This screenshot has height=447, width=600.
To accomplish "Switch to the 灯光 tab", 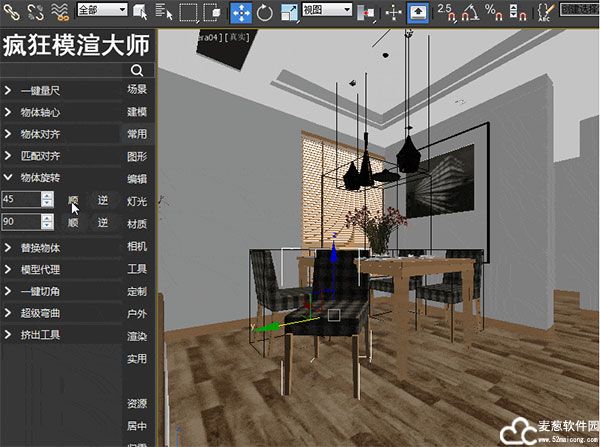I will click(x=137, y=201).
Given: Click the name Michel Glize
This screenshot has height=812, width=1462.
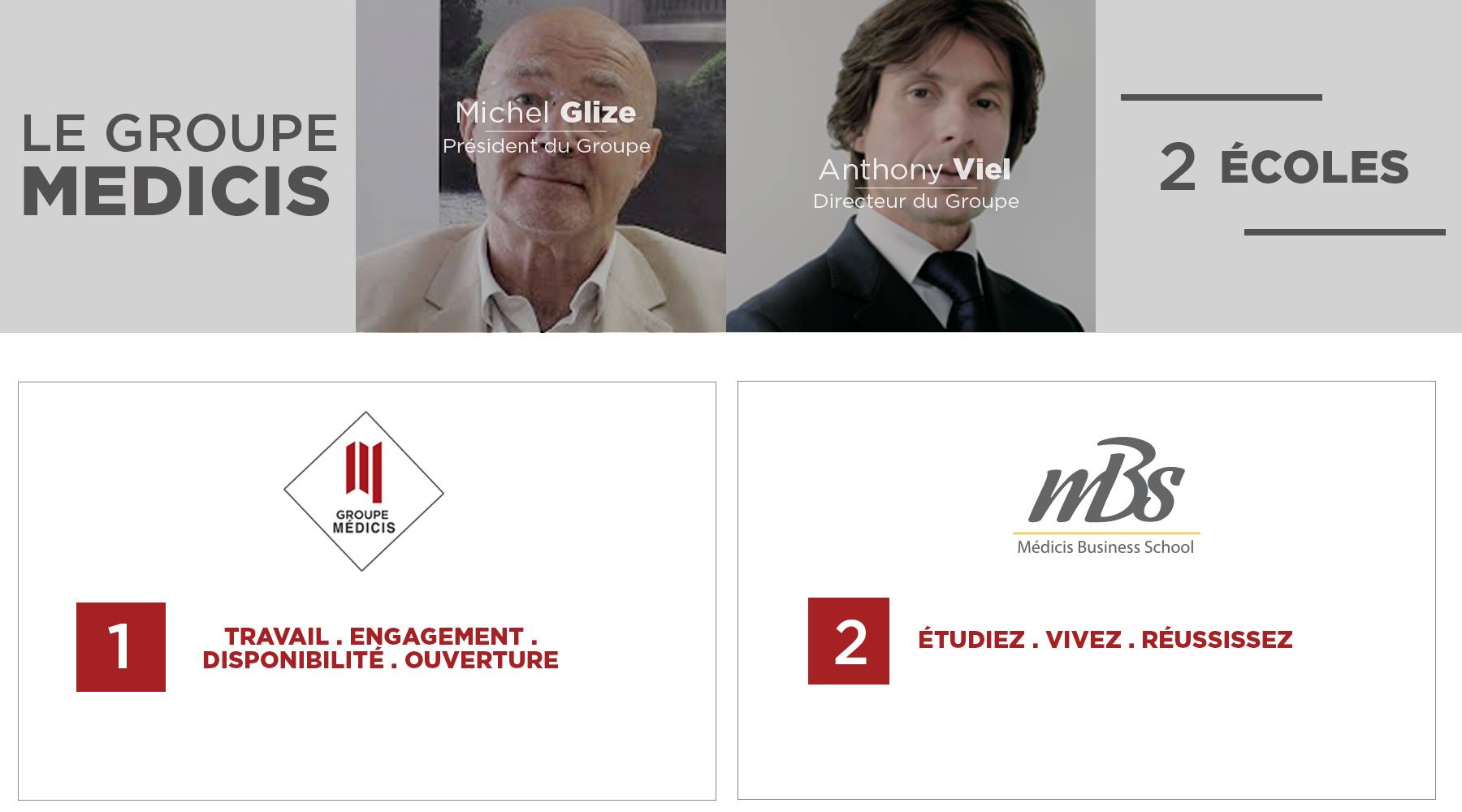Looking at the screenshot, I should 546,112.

***

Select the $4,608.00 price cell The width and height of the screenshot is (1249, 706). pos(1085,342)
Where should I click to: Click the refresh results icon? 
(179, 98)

***

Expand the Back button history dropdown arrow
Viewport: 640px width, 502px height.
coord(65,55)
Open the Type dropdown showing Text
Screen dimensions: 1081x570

***

YOUR GOAL: Copy out the listing from the line containing "Open the Type dropdown showing Text" through the line containing "Screen dimensions: 1081x570", with no changes.

EXPECTED ANSWER:
Open the Type dropdown showing Text
Screen dimensions: 1081x570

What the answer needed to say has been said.